Chloé Jarry

AU CREUX DES RELIEFS — Entretien

Léo Bioret : L’objet sculptural en corrélation avec l’espace d’exposition provoque un mouvement autour de tes œuvres, le détournement.

Chloé Jarry : Je peux me retrouver dans le faux-semblant mais je ne trompe pas l’œil non plus. Je propose plutôt un trouble qui n’existe que s’il y a une observation d’un environnement d’exposition. Il est rare que mes sculptures soient installées dans l’espace comme des sculptures traditionnelles.
J’utilise le décentrement dans la façon dont je présente mon travail. Il y a tout de même un décalage car je m’approprie l’espace d’exposition, je compose avec, je ne vais pas chercher à le transformer.
Lorsque l’on visite un espace c’est déjà une expérience de volume et d’architecture en soi. Mes pièces peuvent être discrètes et non interceptées au premier coup d’œil. Une fois l’œuvre installée, elle a sa place, elle fait partie d’un « ecosystème » spatial. Je laisse faire sans pour autant être dans un jeu de cache-cache.

Léo Bioret : Quel est le point de départ du déplacement spatial et fonctionnel ?

Chloé Jarry : Dans un premier lieu je m’intéresse aux formes. Je m’interroge sur la manière dont je vais pouvoir travailler avec elles pour les neutraliser, les capter. Ensuite je vais avoir recours au moulage et à l’empreinte.
Je cherche à les extraire afin de les faire rentrer dans le champ sculptural.
Celles que je choisis existent car se sont des objets fonctionnels. Le fait de les traduire matériellement, de les reproduire, amène une certaine neutralité qui fait que je les défonctionnalise. Je ne garde que la forme qui devient une sculpture. J’opère le glissement d’un état fonctionnel à un état formel tel un marqueur temporel.
C’est important pour moi qu’il y ait un dialogue direct entre le lieu et les œuvres. Le contexte est essentiel dans mon approche. C’est aussi le lâcher-prise qui fait fonctionner mes œuvres. L’art c’est une histoire de rencontres. Il y a quelques années, j’ai croisé le concept de sérendipité qui m’intéressait dans le fait de rester attentive et de découvrir. J’aime cette idée de rencontre poétique que l’on peut avoir avec les œuvres mais aussi dans la vie quotidienne.

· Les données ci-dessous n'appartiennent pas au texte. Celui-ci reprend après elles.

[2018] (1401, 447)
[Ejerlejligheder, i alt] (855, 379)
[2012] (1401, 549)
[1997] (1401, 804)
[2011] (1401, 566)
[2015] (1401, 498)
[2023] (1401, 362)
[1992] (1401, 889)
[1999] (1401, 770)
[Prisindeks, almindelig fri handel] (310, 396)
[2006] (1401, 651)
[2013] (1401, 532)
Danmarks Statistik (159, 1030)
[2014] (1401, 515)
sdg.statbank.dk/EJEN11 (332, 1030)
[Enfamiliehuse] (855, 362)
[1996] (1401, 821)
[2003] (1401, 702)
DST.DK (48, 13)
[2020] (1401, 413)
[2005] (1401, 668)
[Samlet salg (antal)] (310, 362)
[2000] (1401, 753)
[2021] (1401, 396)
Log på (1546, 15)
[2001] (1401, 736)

Léo Bioret : Le quotidien est ton motif.

Chloé Jarry : Absolument ! Je m’intéresse aux formes quotidiennes auxquelles on ne prête pas attention parce qu’elles fonctionnent ! Par exemple, un interrupteur électrique nous est égal parce qu’on est habitués à avoir l’électricité. C’est quelque chose qui est devenu naturel, une convention ; celle de rentrer dans une pièce et de toucher l’interrupteur, d’avoir un contact avec cet objet. Notre quotidien fait que ces objets disparaissent, de notre vision. Ils réapparaissent lorsqu’ils sont défaillants.
Le quotidien est une sorte de machine qui aspire plein de pratiques et de pensées et qui parfois nous endort. Je n’invente pas les formes, je les récolte. Ce que j’ai autour de moi m’interpelle et je prends le temps de l’interpréter.
Je prends plaisir à montrer ces figures « oubliées ». C’est une mise en recul où je recherche l’étape supérieure de la simple « démonstration » d’un objet.
Je réfléchis à la quotidienneté dans son ensemble.

Léo Bioret  : Arrêtons-nous sur Flex, une sculpture produite pour l’exposition INTER_ que j’aime à qualifier d’appendice architectural.

Chloé Jarry : Flex enlace une cimaise tout en étant très fixe. J’avais envie de créer une installation qui légitime la position de cette cimaise et que la sculpture, le mur et le propos d’exposition dialoguent. Avec la céramique j’ai pu traduire une souplesse qui n’est pas réelle. J’ai également travaillé sur le module et la répétition. Cette pièce pourrait s’étendre à d’autres supports et muter dans l’espace proposé, les quatorze modules créent cette possibilité de colonisation.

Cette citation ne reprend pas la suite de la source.